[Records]
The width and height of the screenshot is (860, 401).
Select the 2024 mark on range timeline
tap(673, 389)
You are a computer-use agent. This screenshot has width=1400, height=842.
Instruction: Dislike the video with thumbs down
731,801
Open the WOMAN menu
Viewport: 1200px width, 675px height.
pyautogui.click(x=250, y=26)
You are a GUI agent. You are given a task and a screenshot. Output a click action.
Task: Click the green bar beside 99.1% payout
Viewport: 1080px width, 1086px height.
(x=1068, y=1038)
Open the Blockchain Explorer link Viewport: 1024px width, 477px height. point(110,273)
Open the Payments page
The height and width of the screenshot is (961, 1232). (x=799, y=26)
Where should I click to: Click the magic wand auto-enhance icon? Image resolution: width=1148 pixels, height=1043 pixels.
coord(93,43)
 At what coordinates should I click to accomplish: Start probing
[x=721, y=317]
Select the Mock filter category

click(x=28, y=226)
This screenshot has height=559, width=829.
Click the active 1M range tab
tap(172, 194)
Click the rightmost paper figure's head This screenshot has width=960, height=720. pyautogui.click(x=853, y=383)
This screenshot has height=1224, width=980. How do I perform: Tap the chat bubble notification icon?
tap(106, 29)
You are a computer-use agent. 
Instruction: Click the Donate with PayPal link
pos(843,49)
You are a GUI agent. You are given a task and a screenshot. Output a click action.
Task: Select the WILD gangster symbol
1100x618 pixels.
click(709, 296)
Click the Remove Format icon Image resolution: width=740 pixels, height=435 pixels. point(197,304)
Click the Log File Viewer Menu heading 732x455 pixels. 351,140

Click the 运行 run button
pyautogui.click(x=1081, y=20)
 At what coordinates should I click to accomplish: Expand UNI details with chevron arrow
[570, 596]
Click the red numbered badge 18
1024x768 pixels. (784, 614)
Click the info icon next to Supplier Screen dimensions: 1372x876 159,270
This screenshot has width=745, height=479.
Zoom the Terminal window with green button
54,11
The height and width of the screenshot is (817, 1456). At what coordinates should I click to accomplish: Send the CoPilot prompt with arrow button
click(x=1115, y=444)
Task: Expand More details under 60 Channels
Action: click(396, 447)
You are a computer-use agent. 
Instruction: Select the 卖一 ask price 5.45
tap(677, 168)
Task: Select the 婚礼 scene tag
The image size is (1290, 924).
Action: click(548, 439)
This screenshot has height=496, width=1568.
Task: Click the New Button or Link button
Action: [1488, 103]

▶ [The request]: Starting at the first line of the data and ending with the line that contains "coord(93,43)", print those lines word for word.

▶ [Exercise result]:
The width and height of the screenshot is (860, 401).
Select the 2024 mark on range timeline
tap(673, 389)
You are a computer-use agent. This screenshot has width=1400, height=842.
Instruction: Dislike the video with thumbs down
731,801
Open the WOMAN menu
Viewport: 1200px width, 675px height.
pyautogui.click(x=250, y=26)
You are a GUI agent. You are given a task and a screenshot. Output a click action.
Task: Click the green bar beside 99.1% payout
Viewport: 1080px width, 1086px height.
(x=1068, y=1038)
Open the Blockchain Explorer link Viewport: 1024px width, 477px height. point(110,273)
Open the Payments page
The height and width of the screenshot is (961, 1232). (x=799, y=26)
Where should I click to: Click the magic wand auto-enhance icon? Image resolution: width=1148 pixels, height=1043 pixels.
coord(93,43)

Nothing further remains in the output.